> **Цитируемый текст**:
====
Мы с братом по весне ходили на колхозные поля и выкапывали прошлогоднюю картошку, мама прокручивала ее через мясорубку, делала оладушки. Так мы отца и вытянули: через год он стал видеть, ходить на костылях. Речь вернулась, но до конца жизни он заикался и ходил с палочкой. Очень худой был, похож на Чехова. В тот год, когда он умер, я нарисовал его портрет.
– Петь вы начали, потому что дома много пели. А к рисованию кто вас пристрастил?
– Мне нравилось срисовывать с книг. А потом… У нас в Еманжелинке в клубе «Горняк» была хорошая самодеятельность, я там в хоре пел. Сначала просто пел, потом стал запевалой, а потом и сольные концерты давал – под баян пел народные песни. Баянист у нас прекрасный был, Александр Кузьмич Юшин. Слухач! Всё на слух играл, в любой тональности! Ездили с концертами по деревням.
====
> **Данные**:
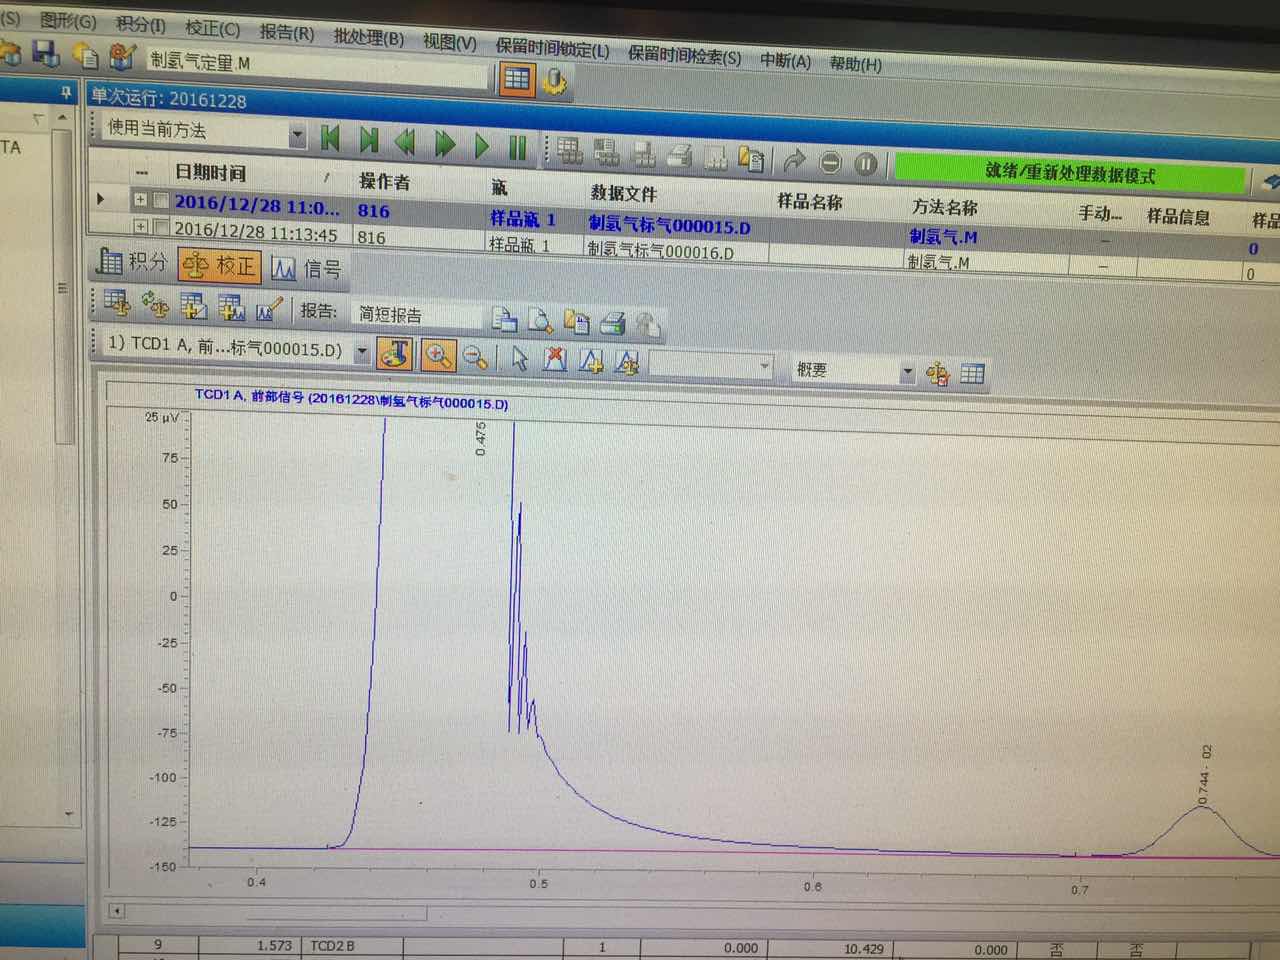The image size is (1280, 960).
Task: Expand the first run row with plus box
Action: (x=140, y=199)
====
> **Задания**:
1. Проверьте по цитируемому тексту три утверждения: (а) речь к отцу вернулась, но он до конца жизни заикался; (б) баянист Александр Кузьмич Юшин играл только по нотам; (в) в клубе «Горняк» рассказчик пел в хоре. Для каждого дайте ответ «да» или «нет» и приведите точную цитату из текста, которая это решает.
2. Допишите продолжение цитируемого текста, то есть воспоминаний о детстве и пении, начав сразу после его последнего предложения.

> **Ответы**:
1.
(а) Да: «Речь вернулась, но до конца жизни он заикался и ходил с палочкой».
(б) Нет: «Всё на слух играл, в любой тональности!»
(в) Да: «я там в хоре пел».

2.
А кружок изо в клубе вел Данила Данилович Лидер. В поселке было много сосланных советских немцев: в основном с Поволжья, но не только. Данила Данилович один из них, закончил в Ленинграде три курса Академии художеств. Сначала он работал в шахте, уголь грузил, а когда узнали, что он художник, его оттуда вытащили и сделали главным художником клуба. Он рисовал сухой кистью портреты вождей. Очень талантливый был! Умнейший человек!
А.Ведерников. Портрет композитора Г. Свиридова
Я и к нему в кружок ходил: сначала натюрморты рисовали, потом и портреты. Много я от него перенял. Жил он в комнате при клубе, там же работал, и я часто приходил к нему с утра, смотрел, как он рисует. Порисует, а потом попросит: «Попой мне». Садился в зале, и я ему со сцены пел народные песни. Данила Данилович и сказал мне: «Саша, у тебя певческий талант!»
Меня почему-то всегда влекло к людям, которые занимаются искусством.
– Но свое будущее вы тогда с искусством не связывали?
– Сначала даже не думал. Просто для удовольствия пел и рисовал, а учился тогда в горном техникуме. Там, в Еманжелинке, самые большие угольные разрезы, вот в Коркино и был техникум, где готовили кадры. На поезде мы туда ездили. Других учебных заведений поблизости не было, поэтому поступил туда.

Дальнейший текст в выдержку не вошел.